Limpió cuidadosamente con un pañuelo la hoja del cuchillo antes de introducirlo en la vaina que llevaba en el interior de su bota izquierda.
Antes de salir de ese callejón de forma sigilosa echó un vistazo al cuerpo de la mujer que yacía en el suelo.
Lo cierto es que era preciosa. El largo cabello oscuro, alborotado tras el forcejeo ocultaba la herida del cuello, un tajo certero en la carótida pero su vestido agujereado y lleno de sangre a la altura del pecho no podía disimular la puñalada en el corazón.
El corazón.
Igual por estar convencido de que el suyo fue maltratado hasta la saciedad en el pasado, el asesino disfrutaba atravesando el corazón de sus víctimas mientras las miraba fijamente a los ojos.
En esta ocasión algo grave sucedió dentro de él, pues al apuñalar a la joven sintió que aquello no estaba bien y por primera vez tuvo miedo.
Apenas la conocía. Habían coincidido entre el público de una representación teatral y tras cruzar comentarios sobre lo insulso de aquella obra y lo desacertado de la puesta en escena, decidieron salir de la sala y tomar unos vinos en la taberna más cercana.
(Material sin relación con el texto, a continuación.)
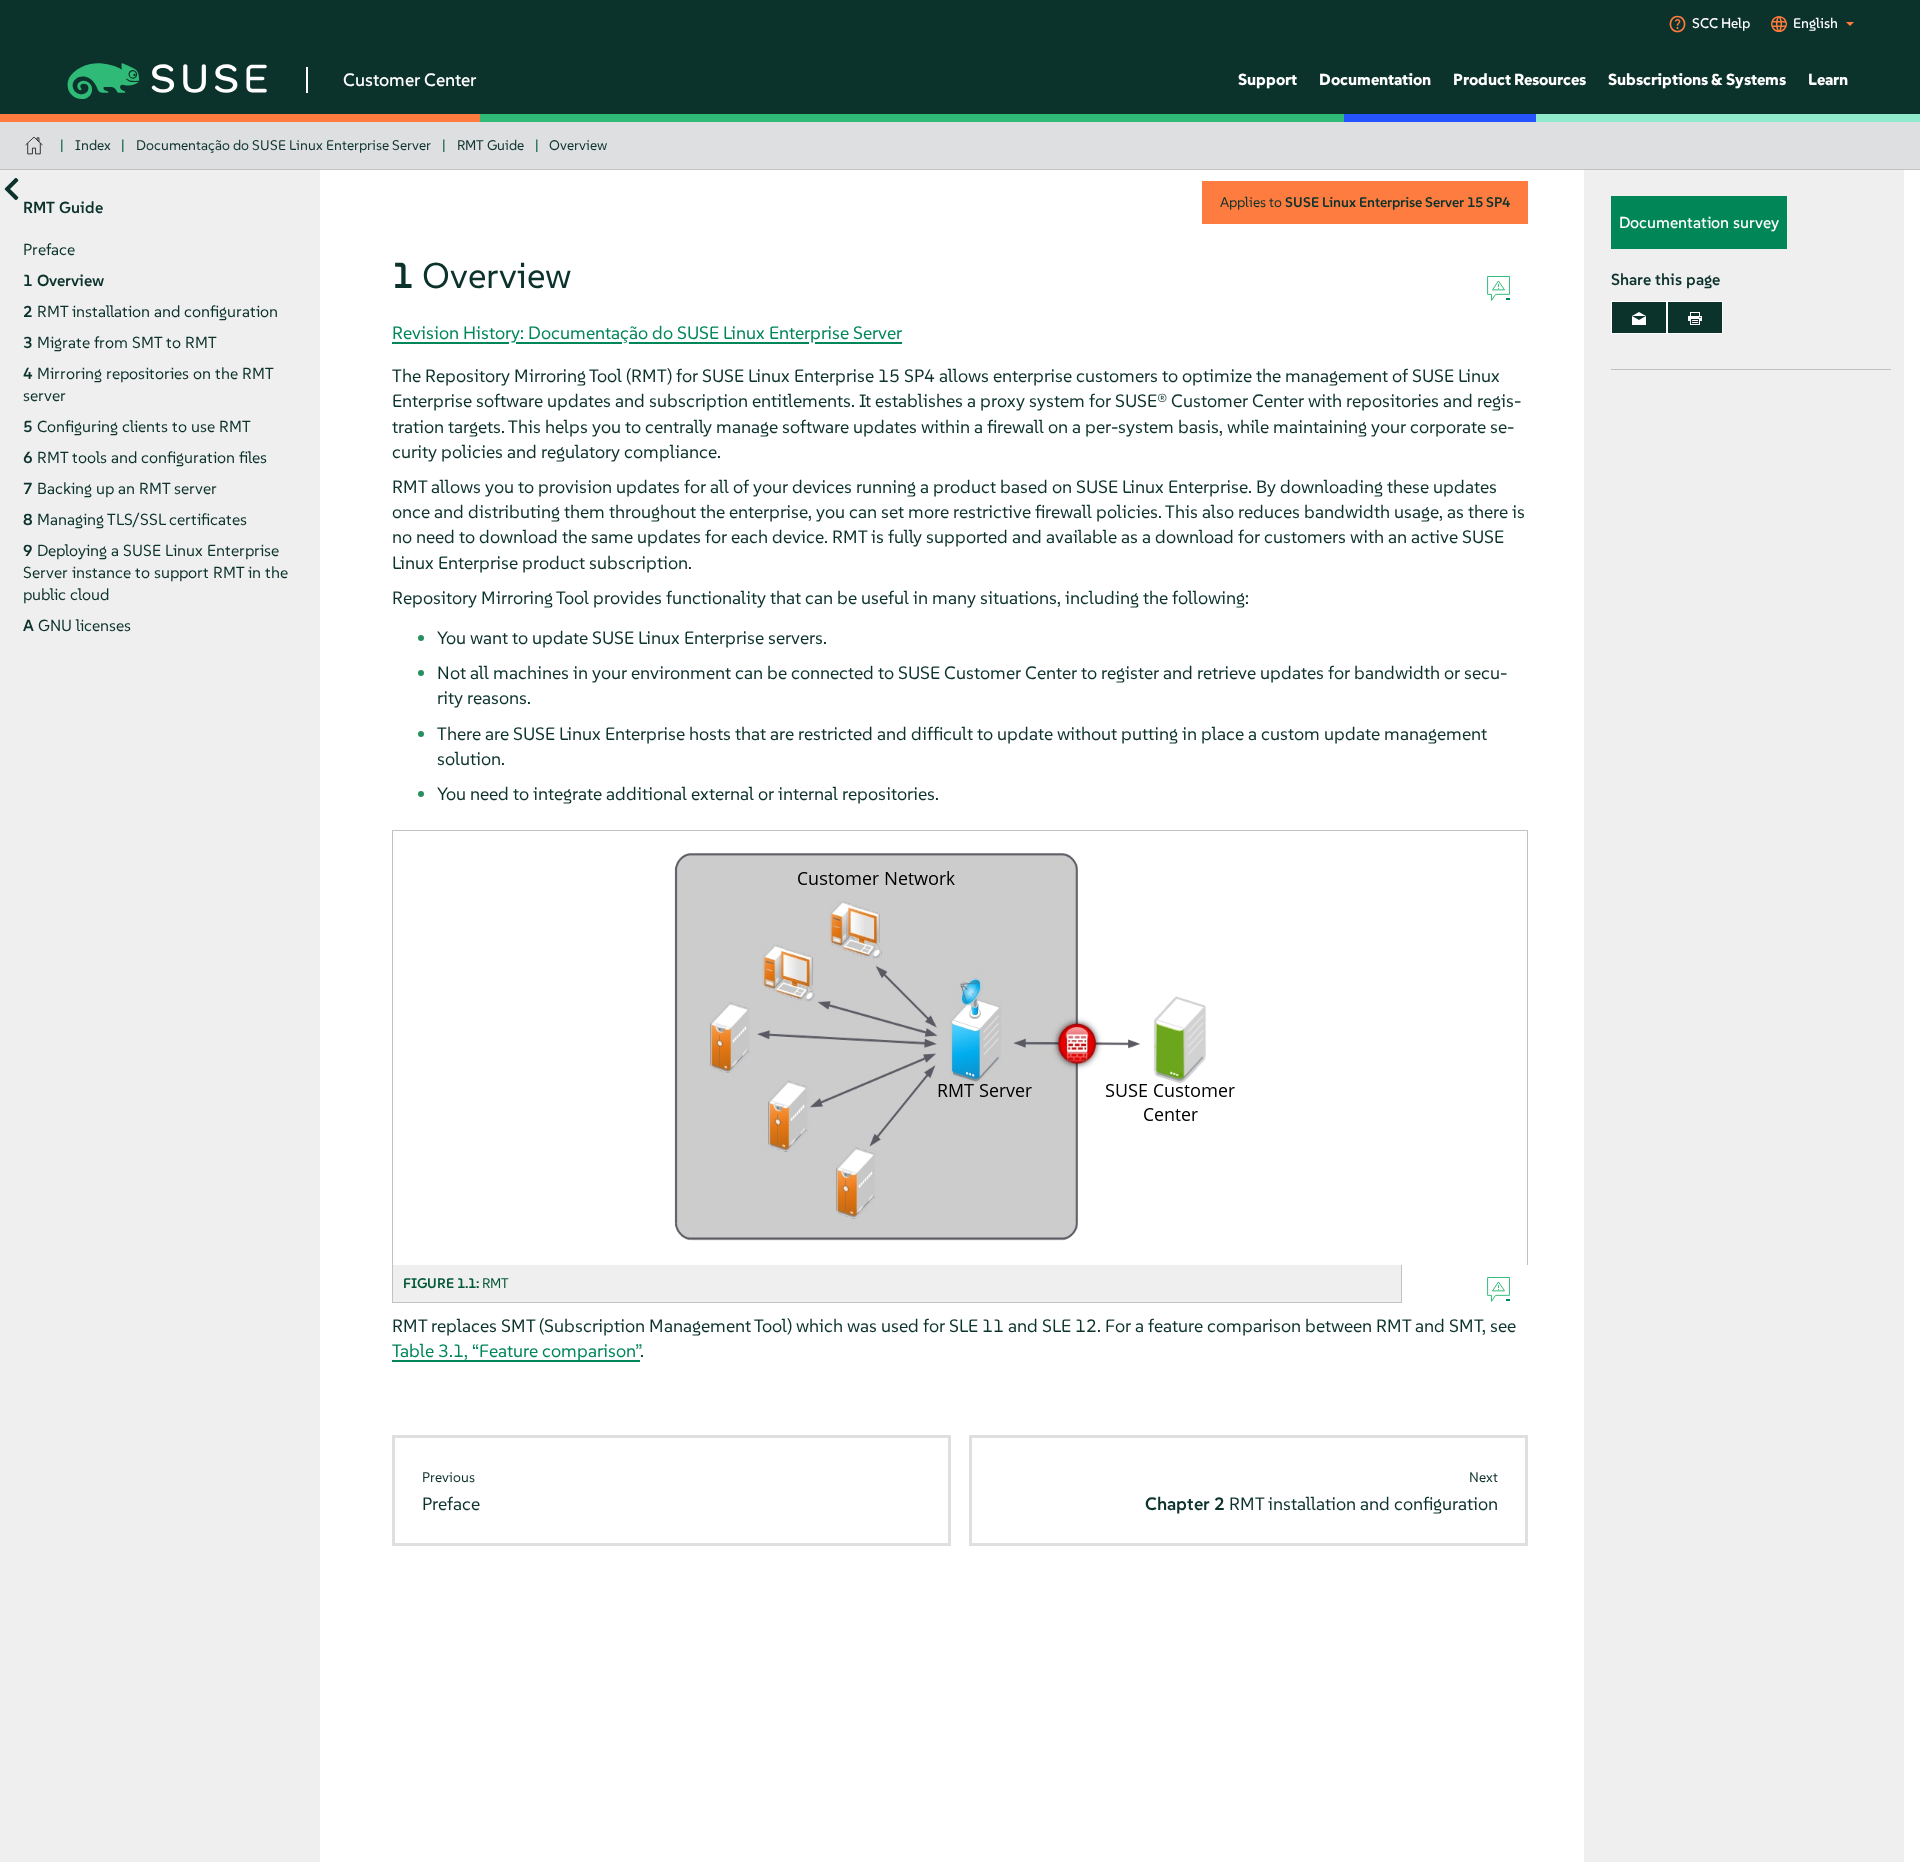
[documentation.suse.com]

Hoy no tenía previsto asesinar a nadie aunque siempre llevaba su afilado cuchillo oculto en la bota por si acaso.
Podría decirse que todo fue un cúmulo de catastróficas desdichas.
La cosa comenzó a torcerse cuando tras el segundo vino, ella comenzó a hablarle del asco que sentía hacia los caballeros que la pretendían por arrogantes y vanidosos, cuando con sus gestos evidenciaba una vanidad que demostraba sin lugar a dudas su estrategía en aquel juego de seducción.
Era hermosa y eso la aportaba cierto sentimiento de triunfo pues fue ella misma la que le invitó a acompañarla hasta su casa " por seguridad" dijo sin saber que estaba poniendo al zorro a cuidar del gallinero.
Durante el trayecto continuó con su discurso de rechazo hacía la condición masculina y al hablar de las rupturas terminó por sacar al joven criminal de sus casillas.
La mujer presumió de haber roto corazones durante toda su vida, rechazando enamorados que la asediaban con cartas patéticas y ramos de flores y él no pudo evitar recordarse a si mismo sentado en el escritorio a la luz del candil, buscando las palabras apropiadas para demostrar su amor por aquella diablesa que le destrozó el alma.
Cuando la hizo entrar con engaños en aquel oscuro callejón, aún sentía que aquella mujer merecía morir, pero al clavar la hoja en su pecho algo le hizo experimentar un vértigo desconocido hasta el momento y de pronto se arrepintió de no haberla dado la opción de salvar su vida cambiando de tema de conversación y alejándose de aquel peligroso discurso.
Antes de morir ella lo miró con una expresión muy diferente al terror o a la sorpresa.
Más bien aquella mirada fue de completa desilusión, como si hubiera esperado que aquel encuentro ocasional fuera el inicio de algo muy especial y lo peor era tener la certeza de que él habría querido amar y sentirse amado por esa mujer pese a tan irritante inicio.
Oculto entre las sombras del Madrid mal iluminado al caer la noche, el asesino llego hasta su casa, se desvistió con sumo cuidado dejando la ropa debidamente estirada en el galán de noche y extrajo el cuchillo de la vaina.
Se sentó en la cama y sin pensarlo dos veces apoyó la punta contra su pecho y de un fuerte empujón la hundió en su corazón.
El servicio encontró su cadáver a la mañana siguiente y lo que soprendió al policía que acudió a la casa, fue ver aquella sonrisa en su rostro.
Aquella cara evidenciaba claramente felicidad en la muerte, felicidad por haber decidido terminar de una vez por todas con esa espiral de sangre y locura.
En su ilógico razonamiento interior, él joven suicida culpó de su muerte y de las muertes de aquellas seis mujeres que cayeron bajo la hoja de su cuchillo a aquella cruel persona que le arruinó la vida y le mató la ilusión apenas seis meses antes.